For those wanting to begin immersion into their chosen language as soon as possible, several avenues are available in Australia. We can’t cover the full gamut of languages here, so we are keen to point out that these are examples, not some sort of preferred-language pecking order.

Step from bustling Sydney into total French culture, cuisine, and language as you pass through the doors of Alliance Francaise. They have been around for many years and excel at full-on language training with native French teachers. In this post-pandemic world, they also offer seriously good tuition by Zoom.

The Italian Cultural Institute of Sydney offers a similar experience and access to language courses.

The Greek Community of Melbourne has a whole range of cultural events, including language courses.

Western Australia is home to the Vietnamese Community in Australia, a long-established group offering a range of involvement, including language courses.

FluentU offers a unique opportunity to participate in thousands of videos in any one of their 10 chosen languages, with subtitles, quizzes, dedicated responses to pronunciation issues, vocabulary search, performance monitoring, and a whole lot more. This goes way beyond watching the overseas news channel, and a thorough perusal of their website will be an eye-opener.

Time to pack the bags and organise the cat-sitter

Lingua Service Worldwide has courses for all demographics, including some specifically tailored for the 50+ age group. Available in Spanish, Italian, and French, in many locations, the courses provide language lessons in the mornings and exposure to cultural activities in the afternoons and evenings.

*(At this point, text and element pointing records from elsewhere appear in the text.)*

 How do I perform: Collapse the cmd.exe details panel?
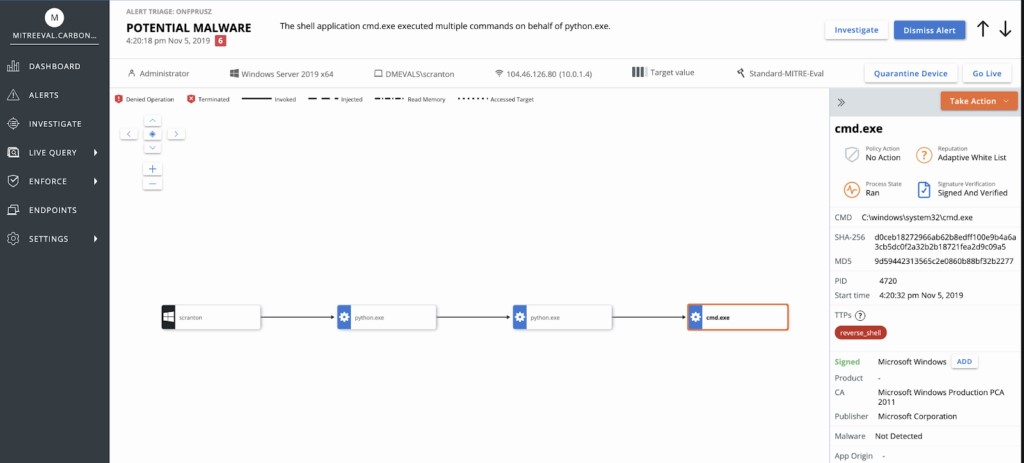[x=841, y=102]
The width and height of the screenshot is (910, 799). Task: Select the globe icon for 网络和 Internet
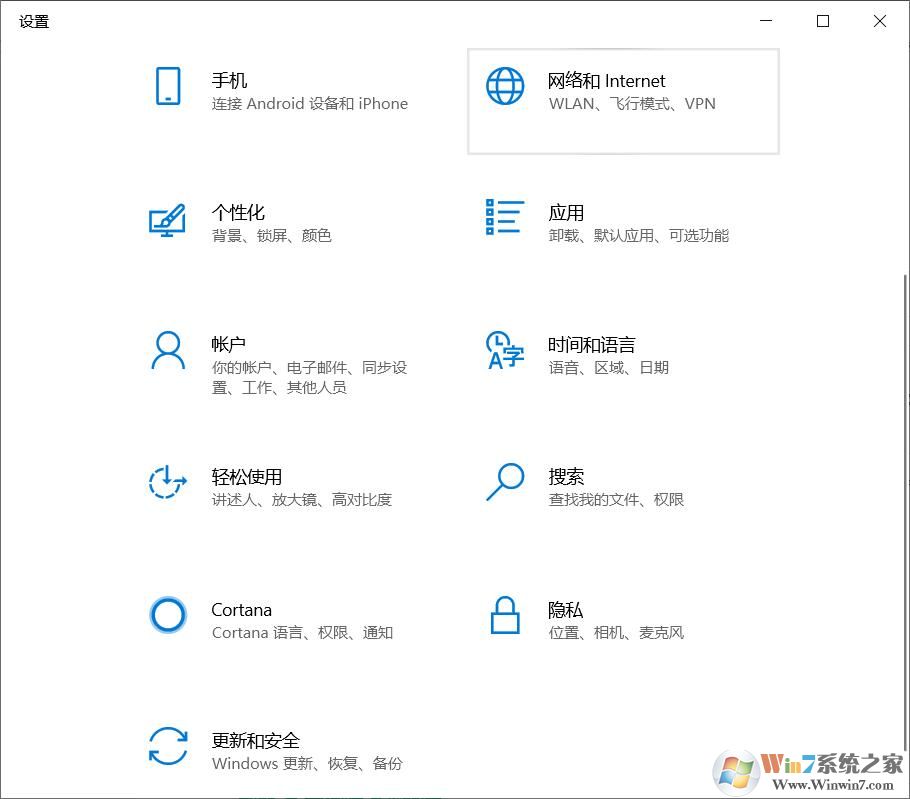point(505,88)
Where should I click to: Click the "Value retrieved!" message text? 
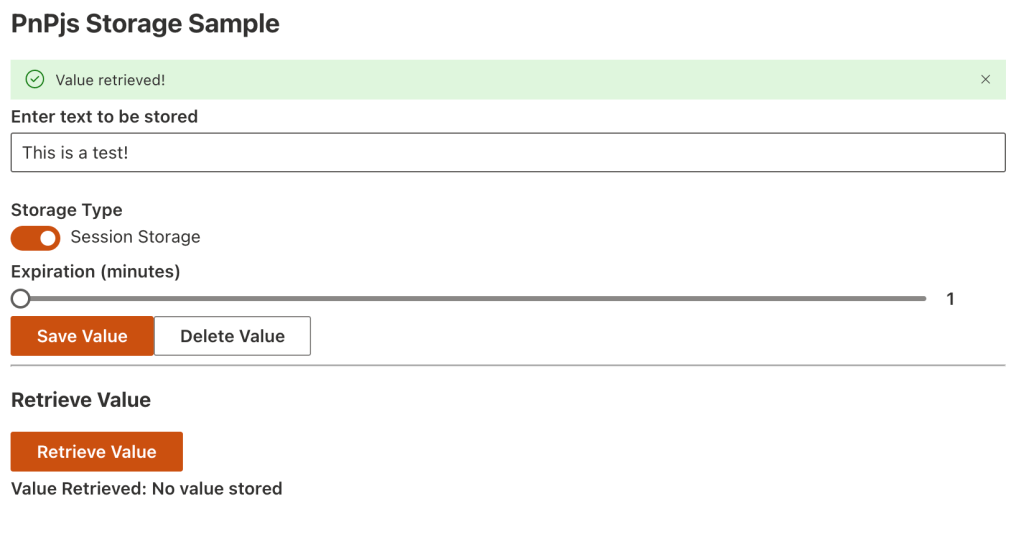[x=110, y=80]
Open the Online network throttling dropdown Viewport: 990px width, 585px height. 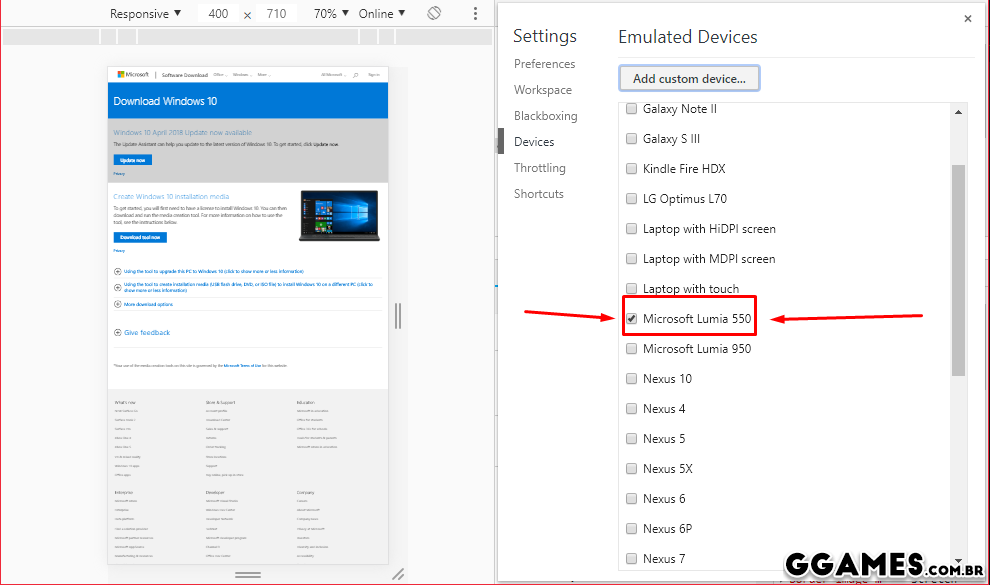point(382,14)
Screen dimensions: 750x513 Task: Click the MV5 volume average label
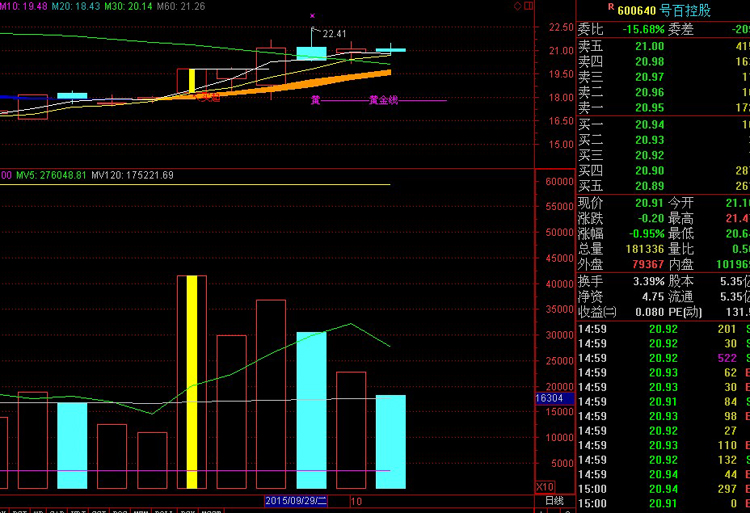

Perhaps you might have ambitions to be a Road Scholar (Rhodes Scholar?) Type ‘language study’ into their ‘Find a Trip’ page for some wonderfully immersive opportunities. Solo traveller? These folks have you covered, describing their typical customers – solo or couples – as passionate lifelong learners, usually over the age of 50.

For a refreshingly different take on immersive learning, Louise Harber, founder of FLSAS, offers not only trips with classes, but also those without formal class time – opting for a fully immersive homestay experience to learn the language as you did when growing up – 24/7 exposure, surrounded by the language.

If you really want to disappear down the rabbit-hole of overseas language and culture experiences, then grab yourself a beverage and check out GoAbroad.

While initial impressions may be that this central hub for information on a myriad of courses might be aimed only at younger students, the organisation has evolved since 1997 to be the go-to source of information linking those wishing to travel and learn, and the companies providing such opportunities. Drilling down through the site reveals opportunities specifically tailored for mature age learners.

Whether your desires tend towards learning Spanish in Costa Rica or Cuba, Mandarin in Beijing or Shanghai, Italian at Genoa or Taormina, or modern Arabic in Hebron – the world is your oyster.

Superb opportunities for immersive foreign-language courses abound – all they need is the one remaining essential ingredient: you.